前言
多线程知识中理解了ReentrantLock之后,对于整个AQS也会有大概的理解,后面再去看其它锁的源码就会比较容易。下面带大家一块来学习ReentrantLock源码。
概述
ReentrantLock是可重入的互斥锁,虽然具有与synchronized相同功能,但是会比synchronized更加灵活(具有更多的方法)。ReentrantLock底层基于AbstractQueuedSynchronized。有两种锁方式公平锁和非公平锁,公平锁指线程锁定后会进入队列进行排队等待至获得锁的使用权;而非公平锁指线程锁定后会尝试获取锁,如果获取失败则进入等待队列进行排队。
正文
应用场景
下面有这么一段代码,有10个线程对count进行累加,每个线程累加10000次,那么最终期望的输出值肯定是100000。

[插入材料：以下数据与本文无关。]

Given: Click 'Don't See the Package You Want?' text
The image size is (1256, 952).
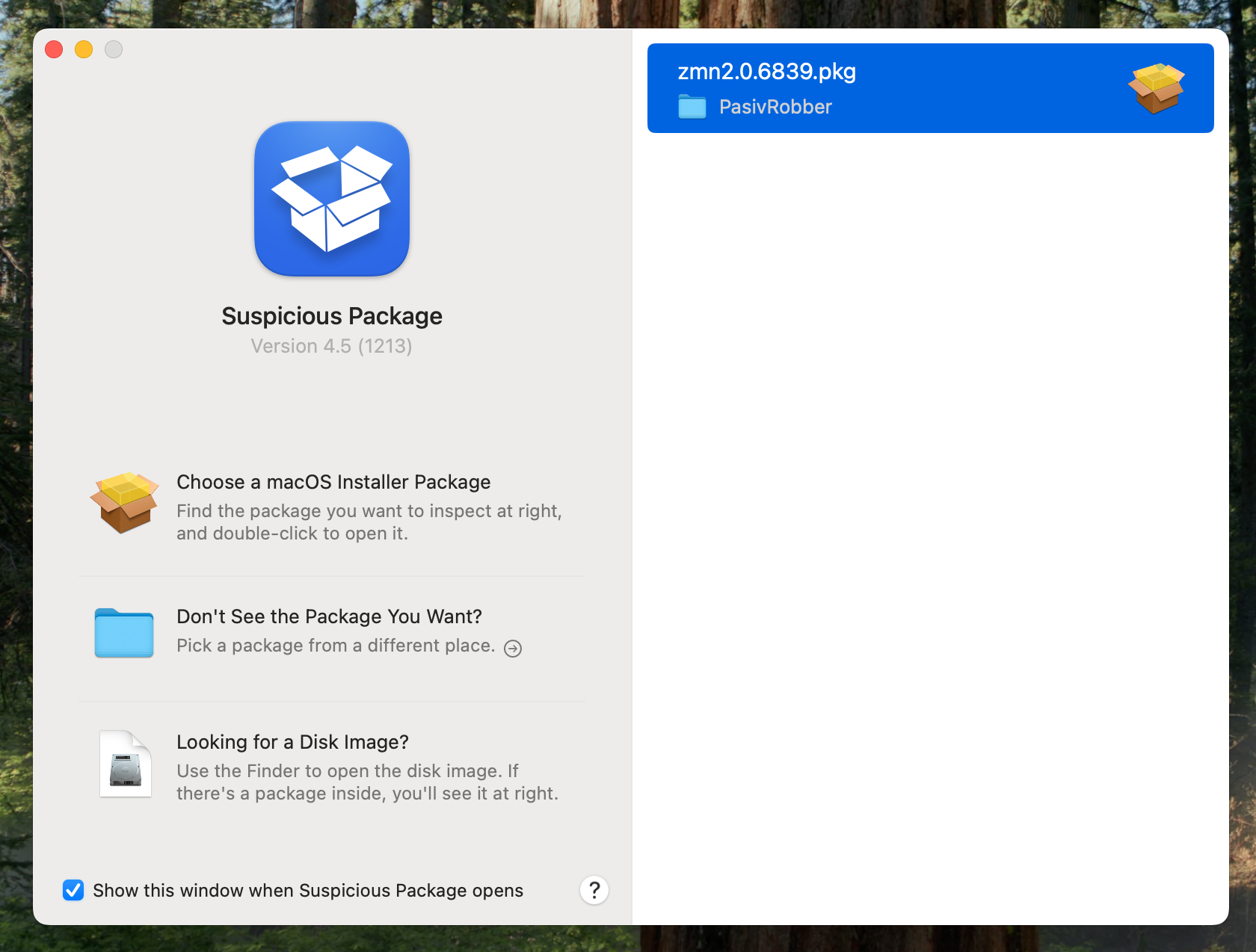Looking at the screenshot, I should (329, 616).
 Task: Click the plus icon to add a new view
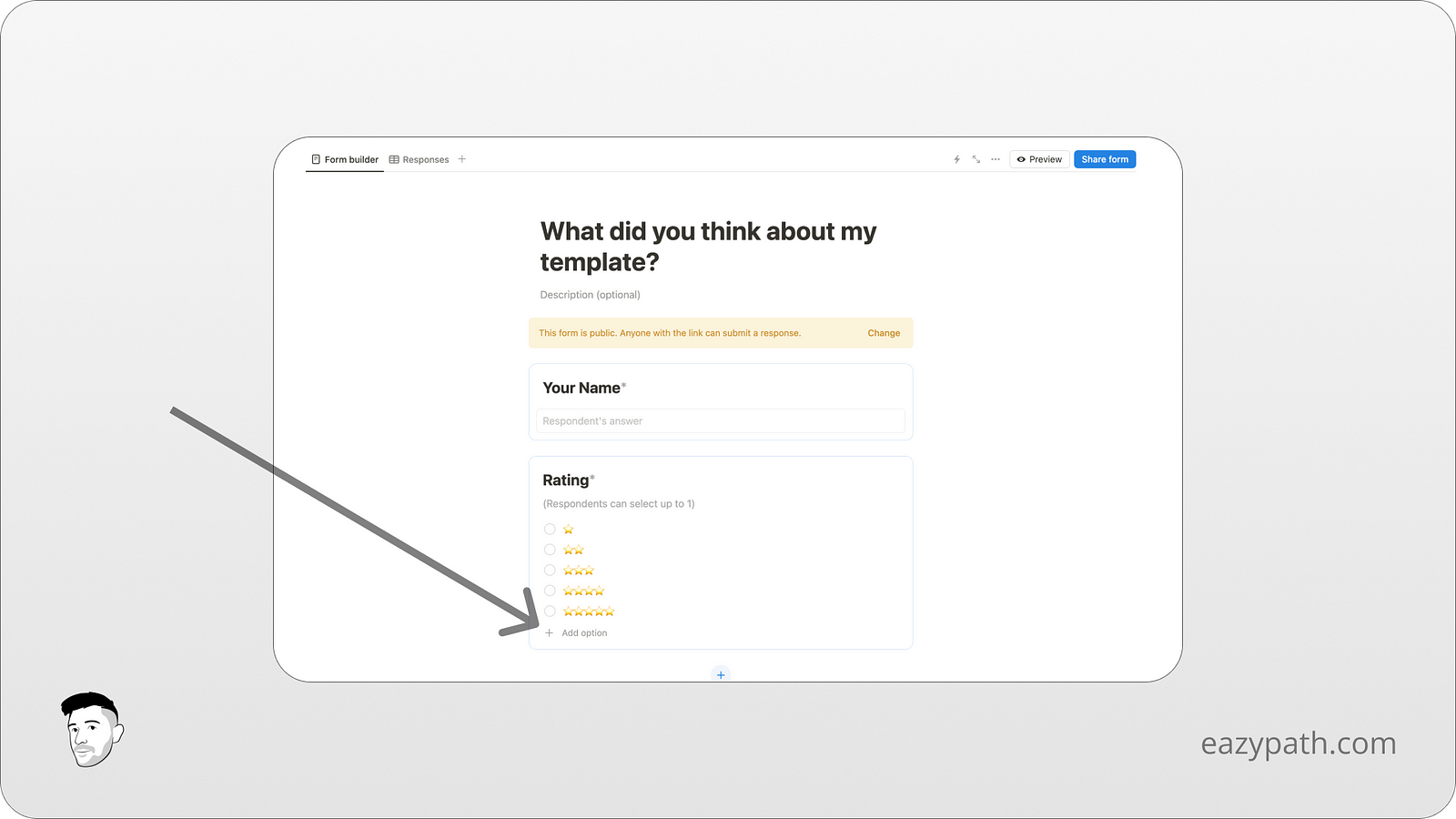click(x=462, y=159)
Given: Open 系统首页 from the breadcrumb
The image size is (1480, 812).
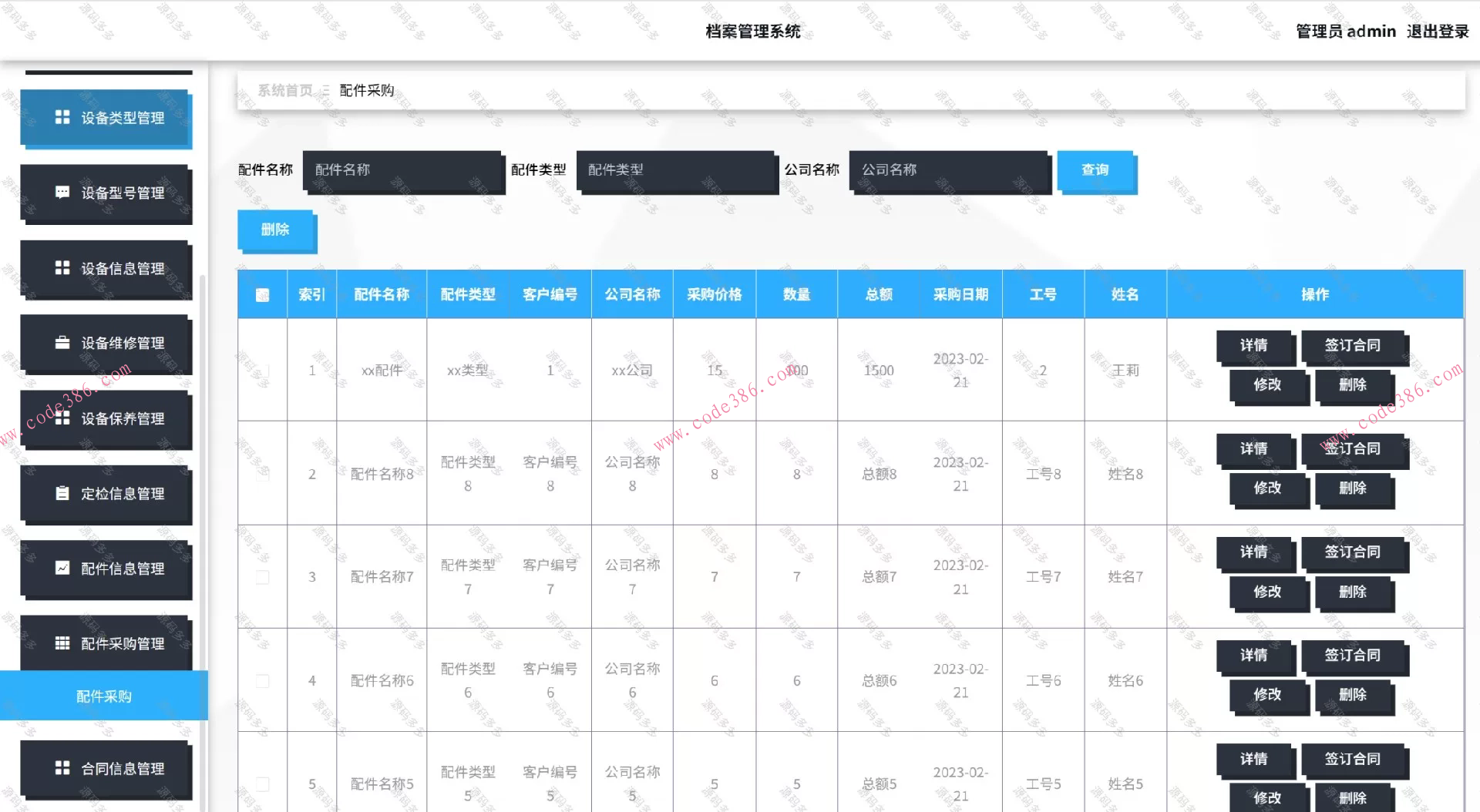Looking at the screenshot, I should click(286, 90).
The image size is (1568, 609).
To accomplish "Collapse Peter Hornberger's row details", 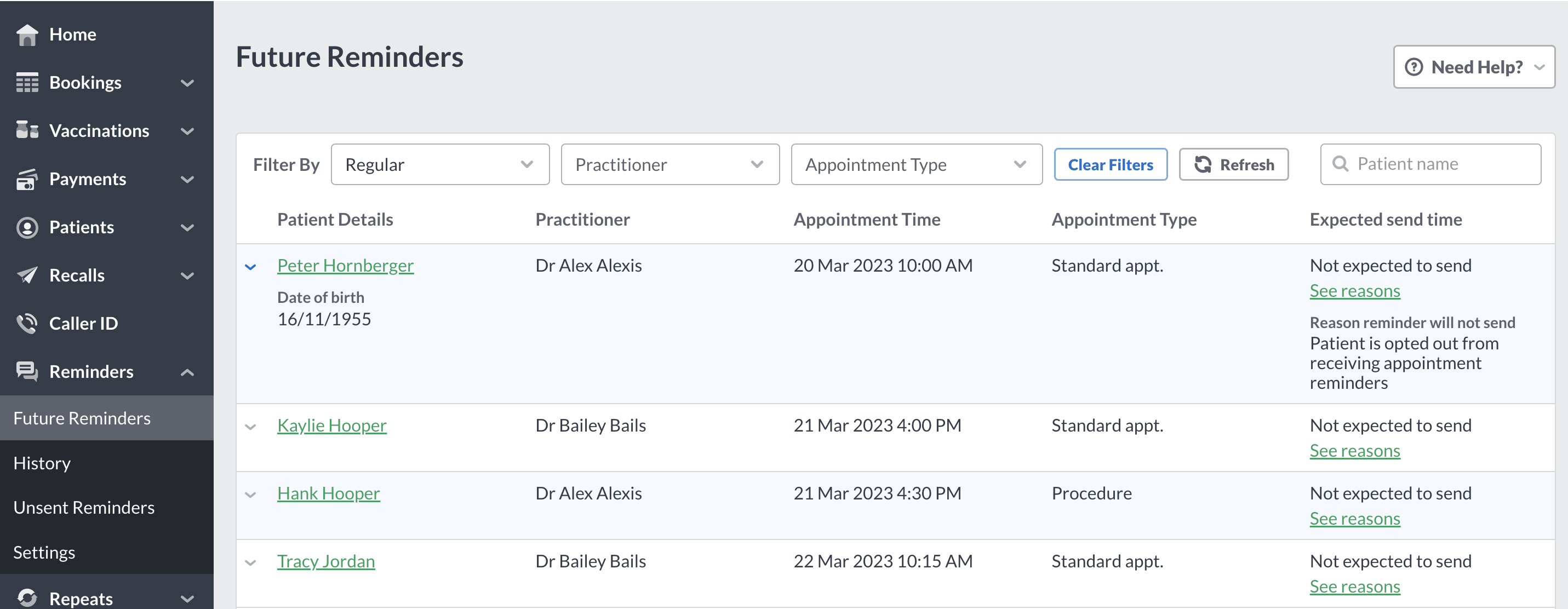I will click(x=251, y=267).
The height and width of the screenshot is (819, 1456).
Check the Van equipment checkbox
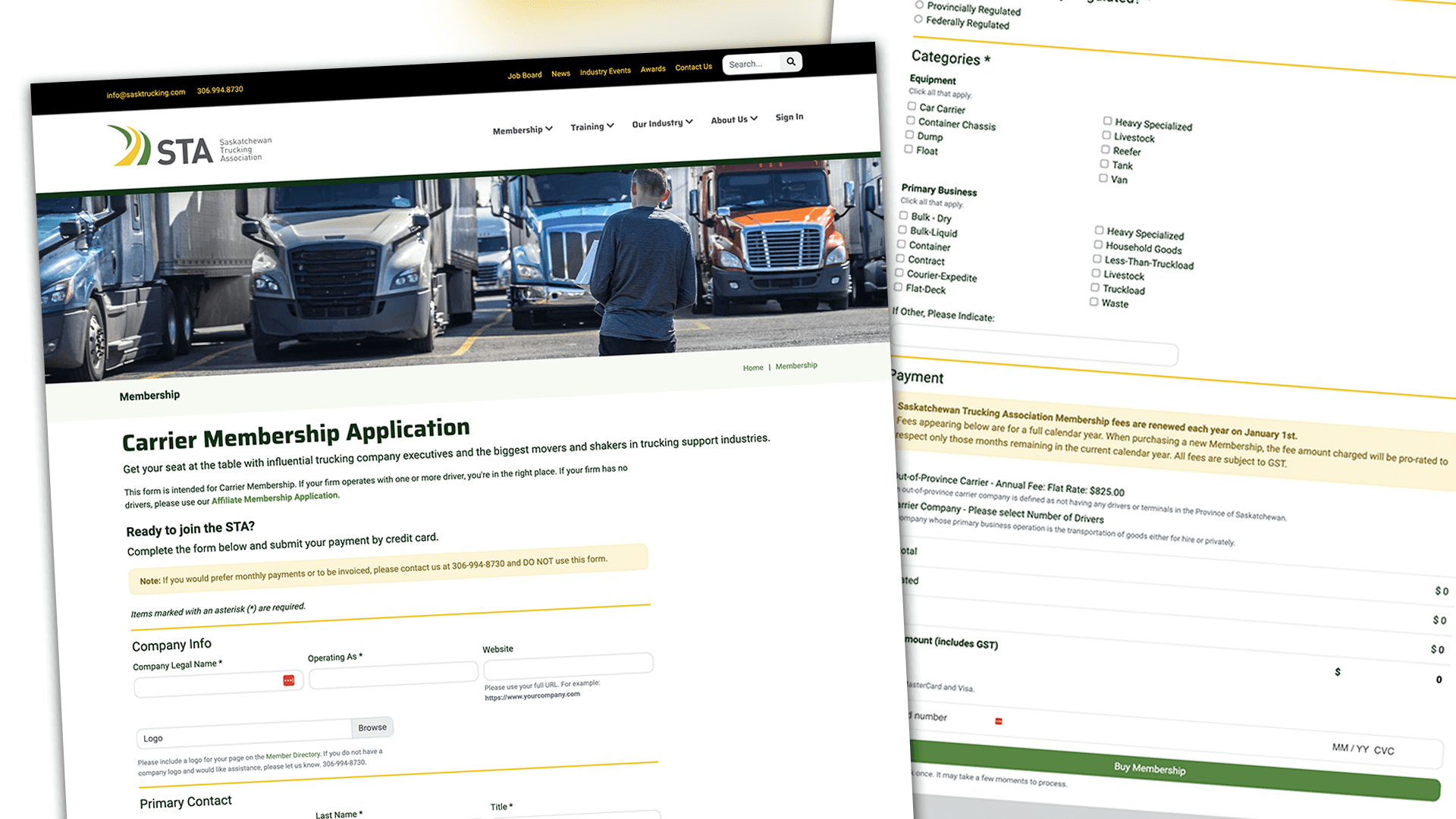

private static int count = 0; private static void inrc() { count++; } public static void main(String[] args) throws InterruptedException { for (int i = 0; i < 10; i++) { new Thread(() -> { for (int a=0;a<10000;a++){ inrc(); } }).start(); } TimeUnit.SECONDS.sleep(3); System.out.println(count); }
不加锁的情况,输出会不符合我们的预期。
使用ReentrantLock加锁。
private static Lock lock = new ReentrantLock(); private static int count = 0; private static void inrc() { try { //加锁 lock.lock(); count++; } catch (Exception e) { e.printStackTrace(); }finally { lock.unlock(); } } public static void main(String[] args) throws InterruptedException { for (int i = 0; i < 10; i++) { new Thread(() -> { for (int a=0;a<10000;a++){ inrc(); } }).start(); } TimeUnit.SECONDS.sleep(3); System.out.println(count); }
输出结果:符合预期
NonfairSync:lock方法
ReentrantLock默认为非公平锁,从其构造方式中可以看出。
public ReentrantLock() { sync = new NonfairSync(); }
下面我们来追踪ReentrantLock的lock()方法,由于默认为非公平锁,所以当我们调用lock方法时,实际调用的是NonfairSync的lock方法
public void lock() { sync.lock(); }
final void lock() { //尝试通过CAS修改state值,如果此时成功的修改了state的值为1,则证明竞争到了锁资源 if (compareAndSetState(0, 1)) //将线程占用者属性设置为当前线程 setExclusiveOwnerThread(Thread.currentThread()); else //如果占用失败,则再次尝试,如果还失败则会加入队列进行等待 acquire(1); }
由于是非公平锁,所以进入该方法时,会先尝试获取锁资源,通过CAS(可以保证原子性,即线程安全)设置state值为1,如果成功设置则是拿到了资源,否则调用acquire方法进行尝试。如果是公平锁的话直接调用acquire()方法;
AQS:acquire方法
public final void acquire(int arg) { //tryAcquire(arg):再次尝试获取锁资源 //addWaiter(Node.EXCLUSIVE):前面的判断如果获取不到锁资源,则将添加当前线程到队列中进行等待 //acquireQueued:自旋尝试获取锁资源 //selfInterrupt():如果当前线程的状态被打断了,则将当前线程打断掉(只有当前线程有权限打断自己所在线程) if (!tryAcquire(arg) && acquireQueued(addWaiter(Node.EXCLUSIVE), arg)) selfInterrupt(); }
1、tryAcquire(arg):这里会再次尝试是否能获取到锁资源,有可能当前拥有锁资源的线程就是自己所在的线程,那么这时候是支持锁重入的。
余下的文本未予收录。